Animated images playback that uses third-party libraries
Uploading push notification tokens
“Load remote content” in HTML mails or HTML mails completely
Processing any SecureJoin messages (others scanning your QR codes or clicking your invite link)
This may cover the feature request to disable all P2P functionality:
iOS has a concept of Lockdown Mode in which many features are disabled. I don’t propose to tie this to iOS Lockdown Mode, from a quick search it seems the apps are not supposed to react to OS-wide lockdown mode as there is no official API and only unofficial ways to detect it.
I originally thought about having some mode that is not enabled permanently, but something user can enable in case of “attack” (receiving spam, being added to unwanted groups etc.) that they don’t want to deal currently, in this case this feature may disable more things, like automatically ignore all contact requests so it is possible to keep chatting in existing chats without having to deal with the problem immediately.
Another idea would be to have a security slider like Tor browser.

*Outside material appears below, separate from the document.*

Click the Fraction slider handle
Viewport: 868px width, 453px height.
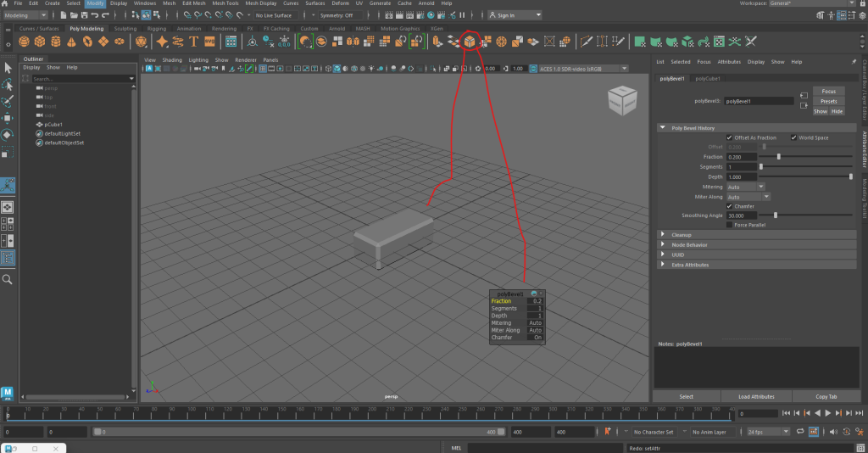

This UI offers users a simple way to balance security needs with desired functionality. For example Delta Chat could have a “high security” level, a “maximum functionality” (low security) level, and “custom” for when the user changes individual settings.
The “high security” level would disable calls and P2P in webxdc (I’m not sure what is the security benefit to disable all webxdc apps completely and I don’t know anything about the third party libraries for animated images playback, I guess they should also be disabled). And maybe Google’s unaudited FCM code blobs should also be considered here.
Ideally calls and even P2P in webxdc would get proper Tor support in future but until then it would be nice to have a simple way to disable them.
I wonder if an entire “mode” is the way to go, rather than granular per-feature controls. Just show warning dialogs (with a “don’t show this again” checkbox) when launching a WebXDC app or starting a call for the first time. Similar to “load remote content” in the HTML email viewer.
I favour granular controls. If I am being harassed through contact requests, say, I might want to queue them silently instead of getting notifications, but still have P2P calls with existing contacts. @WofWca’s suggestion of initial warnings makes sense, with a menu buried in the settings for changing setting later if needed.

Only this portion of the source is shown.